Methodology

Mapped to PTES (Penetration Testing Execution Standard) + OWASP WSTG 4.2 + OWASP API Security Top 10 (2023).

Phase 1 — Passive reconnaissance

Goal: build an accurate picture of the attack surface without touching production.

• Subdomain enumeration: subfinder, amass enum -passive, crt.sh, DNSDumpster
• WHOIS, ASN, netblocks
• Historical DNS (SecurityTrails-equivalent via amass)
• GitHub dorking (org:corezoid searches for secrets, API keys, internal URLs)
• Public leak check (HaveIBeenPwned-style, GitHub public gists)

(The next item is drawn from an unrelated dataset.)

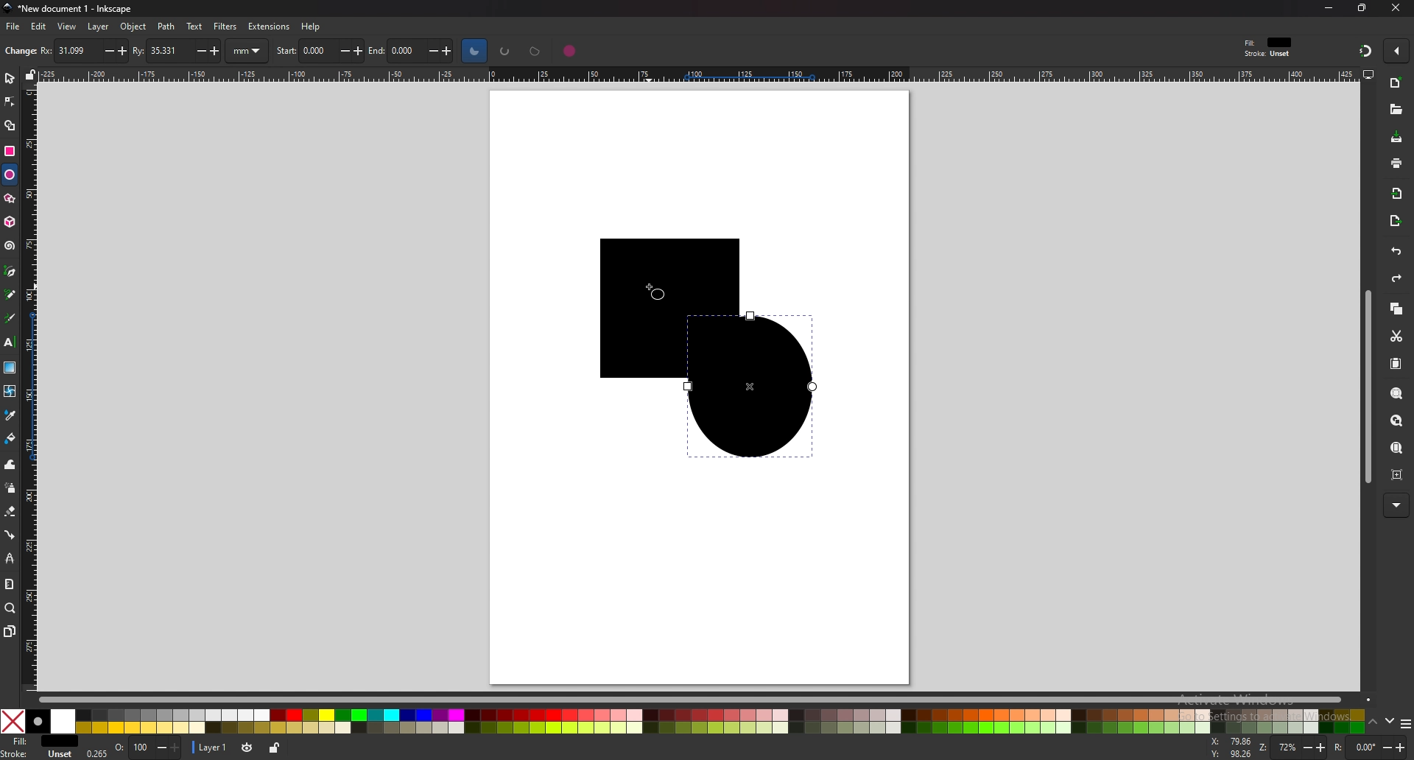  Describe the element at coordinates (535, 51) in the screenshot. I see `chord` at that location.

Output: recon/subdomains.md, recon/raw/*.json

Phase 2 — Active reconnaissance

• HTTP probing with httpx -tech-detect -title -status-code -tls-grab
• Port scanning with nmap -Pn -sV --top-ports 1000 on primary targets, -p- on edge hosts
• TLS inspection: nmap --script ssl-enum-ciphers,ssl-cert, cert parsing
• Content discovery: ffuf with raft-medium-words.txt (rate-limited, SMART mode)
• Robots.txt, sitemap.xml, security.txt harvest
• Favicon hash match (Shodan-equivalent tech fingerprinting)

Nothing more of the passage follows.